◆ **Problem statement**: Give the lines of the records below as a numbered list, leaving out blank lines, covering only the stretch from the line containing "The height and width of the screenshot is (1071, 1120)." through the line containing "(x=117, y=985)".

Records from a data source
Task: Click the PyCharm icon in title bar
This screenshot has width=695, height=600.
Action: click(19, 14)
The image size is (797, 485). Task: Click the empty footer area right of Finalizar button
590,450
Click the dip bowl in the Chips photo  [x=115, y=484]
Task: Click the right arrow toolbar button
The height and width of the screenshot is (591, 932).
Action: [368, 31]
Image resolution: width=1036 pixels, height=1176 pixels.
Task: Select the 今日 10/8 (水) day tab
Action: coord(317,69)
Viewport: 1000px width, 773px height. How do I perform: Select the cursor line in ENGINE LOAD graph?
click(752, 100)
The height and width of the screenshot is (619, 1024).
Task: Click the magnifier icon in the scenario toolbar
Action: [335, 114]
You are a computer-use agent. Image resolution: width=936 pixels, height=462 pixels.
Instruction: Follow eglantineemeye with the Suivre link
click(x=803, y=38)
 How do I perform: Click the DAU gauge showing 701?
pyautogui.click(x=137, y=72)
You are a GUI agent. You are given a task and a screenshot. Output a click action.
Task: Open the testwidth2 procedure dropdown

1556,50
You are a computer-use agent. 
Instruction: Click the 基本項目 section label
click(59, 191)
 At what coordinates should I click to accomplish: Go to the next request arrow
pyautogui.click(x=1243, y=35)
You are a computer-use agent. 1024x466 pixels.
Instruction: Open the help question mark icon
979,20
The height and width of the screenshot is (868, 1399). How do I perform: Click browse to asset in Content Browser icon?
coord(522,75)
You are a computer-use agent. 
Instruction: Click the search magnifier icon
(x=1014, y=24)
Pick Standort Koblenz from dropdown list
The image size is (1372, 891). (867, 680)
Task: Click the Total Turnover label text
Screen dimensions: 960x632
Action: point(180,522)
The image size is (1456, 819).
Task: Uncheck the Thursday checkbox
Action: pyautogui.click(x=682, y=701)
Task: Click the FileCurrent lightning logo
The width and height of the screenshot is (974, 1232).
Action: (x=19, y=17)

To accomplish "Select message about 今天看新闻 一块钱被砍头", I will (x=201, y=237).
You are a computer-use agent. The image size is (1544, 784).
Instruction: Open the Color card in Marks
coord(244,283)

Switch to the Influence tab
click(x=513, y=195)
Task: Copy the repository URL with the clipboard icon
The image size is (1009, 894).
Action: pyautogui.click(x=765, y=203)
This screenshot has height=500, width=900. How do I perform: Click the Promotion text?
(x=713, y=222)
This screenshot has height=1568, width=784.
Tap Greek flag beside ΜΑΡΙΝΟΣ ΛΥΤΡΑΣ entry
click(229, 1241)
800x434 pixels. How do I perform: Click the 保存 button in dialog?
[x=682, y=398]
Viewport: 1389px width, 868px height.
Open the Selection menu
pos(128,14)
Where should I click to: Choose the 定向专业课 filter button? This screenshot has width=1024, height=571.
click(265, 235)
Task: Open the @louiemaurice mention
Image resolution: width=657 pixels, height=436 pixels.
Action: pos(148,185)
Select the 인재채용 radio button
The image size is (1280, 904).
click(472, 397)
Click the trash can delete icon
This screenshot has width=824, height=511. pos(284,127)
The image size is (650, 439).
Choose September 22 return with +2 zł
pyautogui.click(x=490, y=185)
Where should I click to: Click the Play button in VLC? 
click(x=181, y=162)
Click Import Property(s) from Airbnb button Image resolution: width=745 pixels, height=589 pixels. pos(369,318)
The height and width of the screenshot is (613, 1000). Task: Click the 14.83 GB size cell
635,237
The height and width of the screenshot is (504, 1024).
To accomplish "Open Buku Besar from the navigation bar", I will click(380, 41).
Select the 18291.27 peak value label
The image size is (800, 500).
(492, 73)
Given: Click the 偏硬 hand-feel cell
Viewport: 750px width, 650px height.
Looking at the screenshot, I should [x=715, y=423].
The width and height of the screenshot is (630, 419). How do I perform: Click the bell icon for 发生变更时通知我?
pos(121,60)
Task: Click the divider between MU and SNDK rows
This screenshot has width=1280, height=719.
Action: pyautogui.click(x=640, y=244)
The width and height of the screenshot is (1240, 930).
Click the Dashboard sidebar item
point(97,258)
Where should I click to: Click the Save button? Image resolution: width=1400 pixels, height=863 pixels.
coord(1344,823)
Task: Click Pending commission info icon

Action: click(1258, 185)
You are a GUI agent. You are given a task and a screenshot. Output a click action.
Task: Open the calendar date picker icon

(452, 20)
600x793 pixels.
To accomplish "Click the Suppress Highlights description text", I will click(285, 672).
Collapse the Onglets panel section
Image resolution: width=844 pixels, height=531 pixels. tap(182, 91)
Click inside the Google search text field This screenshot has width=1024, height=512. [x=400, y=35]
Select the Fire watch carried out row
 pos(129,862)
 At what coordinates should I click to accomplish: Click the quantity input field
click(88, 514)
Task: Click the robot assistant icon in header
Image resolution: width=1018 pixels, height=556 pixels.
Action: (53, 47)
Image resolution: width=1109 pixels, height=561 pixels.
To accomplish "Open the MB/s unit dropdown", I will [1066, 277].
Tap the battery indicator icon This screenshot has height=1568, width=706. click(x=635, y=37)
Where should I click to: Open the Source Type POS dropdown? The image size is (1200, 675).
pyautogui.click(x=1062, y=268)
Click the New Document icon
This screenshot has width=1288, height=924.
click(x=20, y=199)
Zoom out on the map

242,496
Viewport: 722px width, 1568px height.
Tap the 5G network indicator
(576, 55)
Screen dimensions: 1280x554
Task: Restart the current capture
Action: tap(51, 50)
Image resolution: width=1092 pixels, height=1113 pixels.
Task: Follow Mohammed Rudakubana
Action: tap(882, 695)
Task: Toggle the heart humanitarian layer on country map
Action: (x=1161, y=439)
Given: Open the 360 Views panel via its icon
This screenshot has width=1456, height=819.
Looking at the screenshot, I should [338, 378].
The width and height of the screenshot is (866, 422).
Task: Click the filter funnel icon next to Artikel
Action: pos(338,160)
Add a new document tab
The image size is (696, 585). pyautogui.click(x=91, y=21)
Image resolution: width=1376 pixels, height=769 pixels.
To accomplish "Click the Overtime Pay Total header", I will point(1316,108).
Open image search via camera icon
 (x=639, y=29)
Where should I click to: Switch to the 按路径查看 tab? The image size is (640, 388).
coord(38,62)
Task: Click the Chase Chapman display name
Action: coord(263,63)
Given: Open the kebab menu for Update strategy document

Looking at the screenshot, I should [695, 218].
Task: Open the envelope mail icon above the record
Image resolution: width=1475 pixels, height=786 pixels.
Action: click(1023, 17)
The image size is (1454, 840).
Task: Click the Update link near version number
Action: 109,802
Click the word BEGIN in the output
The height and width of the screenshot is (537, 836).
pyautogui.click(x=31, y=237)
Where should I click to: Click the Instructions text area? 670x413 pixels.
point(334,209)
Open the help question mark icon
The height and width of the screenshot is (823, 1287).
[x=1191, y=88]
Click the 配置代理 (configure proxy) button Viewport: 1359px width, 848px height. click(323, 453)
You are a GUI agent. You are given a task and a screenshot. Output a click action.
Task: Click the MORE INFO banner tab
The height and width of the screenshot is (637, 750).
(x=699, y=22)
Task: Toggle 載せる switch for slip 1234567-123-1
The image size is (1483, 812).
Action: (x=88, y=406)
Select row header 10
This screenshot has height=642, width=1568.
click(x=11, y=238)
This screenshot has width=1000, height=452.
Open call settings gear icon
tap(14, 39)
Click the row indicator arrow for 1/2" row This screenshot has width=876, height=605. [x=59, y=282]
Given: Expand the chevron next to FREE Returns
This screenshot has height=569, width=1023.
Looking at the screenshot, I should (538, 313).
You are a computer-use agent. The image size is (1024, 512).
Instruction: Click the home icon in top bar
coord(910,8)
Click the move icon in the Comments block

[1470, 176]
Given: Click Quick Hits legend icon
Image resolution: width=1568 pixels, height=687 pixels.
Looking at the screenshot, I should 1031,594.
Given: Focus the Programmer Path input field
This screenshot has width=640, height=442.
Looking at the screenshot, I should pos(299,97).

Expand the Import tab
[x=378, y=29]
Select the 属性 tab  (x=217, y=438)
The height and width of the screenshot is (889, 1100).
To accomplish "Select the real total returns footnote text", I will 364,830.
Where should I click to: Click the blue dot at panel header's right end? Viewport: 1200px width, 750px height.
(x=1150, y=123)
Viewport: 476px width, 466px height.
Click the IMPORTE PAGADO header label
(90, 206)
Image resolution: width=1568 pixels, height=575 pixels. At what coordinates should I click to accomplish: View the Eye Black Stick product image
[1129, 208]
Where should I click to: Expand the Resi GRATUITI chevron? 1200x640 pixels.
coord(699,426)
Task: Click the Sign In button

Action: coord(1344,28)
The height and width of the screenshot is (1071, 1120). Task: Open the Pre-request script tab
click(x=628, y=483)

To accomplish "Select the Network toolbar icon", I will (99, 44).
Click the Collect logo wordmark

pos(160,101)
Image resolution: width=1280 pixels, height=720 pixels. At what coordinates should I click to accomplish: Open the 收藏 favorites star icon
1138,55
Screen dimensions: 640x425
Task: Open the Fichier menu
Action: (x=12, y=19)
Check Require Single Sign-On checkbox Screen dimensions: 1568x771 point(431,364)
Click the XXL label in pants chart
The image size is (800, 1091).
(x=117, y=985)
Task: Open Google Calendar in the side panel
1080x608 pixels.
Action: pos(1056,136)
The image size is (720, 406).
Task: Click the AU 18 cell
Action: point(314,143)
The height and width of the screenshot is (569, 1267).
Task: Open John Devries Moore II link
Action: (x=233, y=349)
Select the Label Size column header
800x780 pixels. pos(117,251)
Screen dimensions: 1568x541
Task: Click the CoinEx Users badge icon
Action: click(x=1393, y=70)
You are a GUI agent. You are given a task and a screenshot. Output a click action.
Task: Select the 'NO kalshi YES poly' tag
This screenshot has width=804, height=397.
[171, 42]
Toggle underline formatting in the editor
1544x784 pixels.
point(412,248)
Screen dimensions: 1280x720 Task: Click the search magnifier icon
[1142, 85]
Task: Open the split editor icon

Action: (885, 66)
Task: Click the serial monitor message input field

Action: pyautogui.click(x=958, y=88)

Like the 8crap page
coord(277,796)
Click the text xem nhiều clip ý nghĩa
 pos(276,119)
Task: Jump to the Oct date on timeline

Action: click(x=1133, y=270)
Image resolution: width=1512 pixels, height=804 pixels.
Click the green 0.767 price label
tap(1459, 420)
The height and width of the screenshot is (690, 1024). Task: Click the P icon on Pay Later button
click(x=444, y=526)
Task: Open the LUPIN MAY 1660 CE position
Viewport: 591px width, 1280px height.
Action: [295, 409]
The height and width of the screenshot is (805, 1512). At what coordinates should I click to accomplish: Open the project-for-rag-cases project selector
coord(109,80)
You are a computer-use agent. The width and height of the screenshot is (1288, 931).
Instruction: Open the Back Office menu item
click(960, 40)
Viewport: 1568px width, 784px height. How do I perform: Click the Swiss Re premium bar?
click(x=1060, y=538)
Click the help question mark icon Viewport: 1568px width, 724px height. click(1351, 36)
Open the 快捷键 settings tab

◆ **Exercise solution**:
1. The height and width of the screenshot is (1071, 1120). Task: Open the Pre-request script tab
2. click(x=628, y=483)
3. To accomplish "Select the Network toolbar icon", I will (99, 44).
4. Click the Collect logo wordmark
5. pos(160,101)
6. Image resolution: width=1280 pixels, height=720 pixels. At what coordinates should I click to accomplish: Open the 收藏 favorites star icon
7. 1138,55
8. Screen dimensions: 640x425
9. Task: Open the Fichier menu
10. Action: (x=12, y=19)
11. Check Require Single Sign-On checkbox Screen dimensions: 1568x771 point(431,364)
12. Click the XXL label in pants chart
13. The image size is (800, 1091).
14. (x=117, y=985)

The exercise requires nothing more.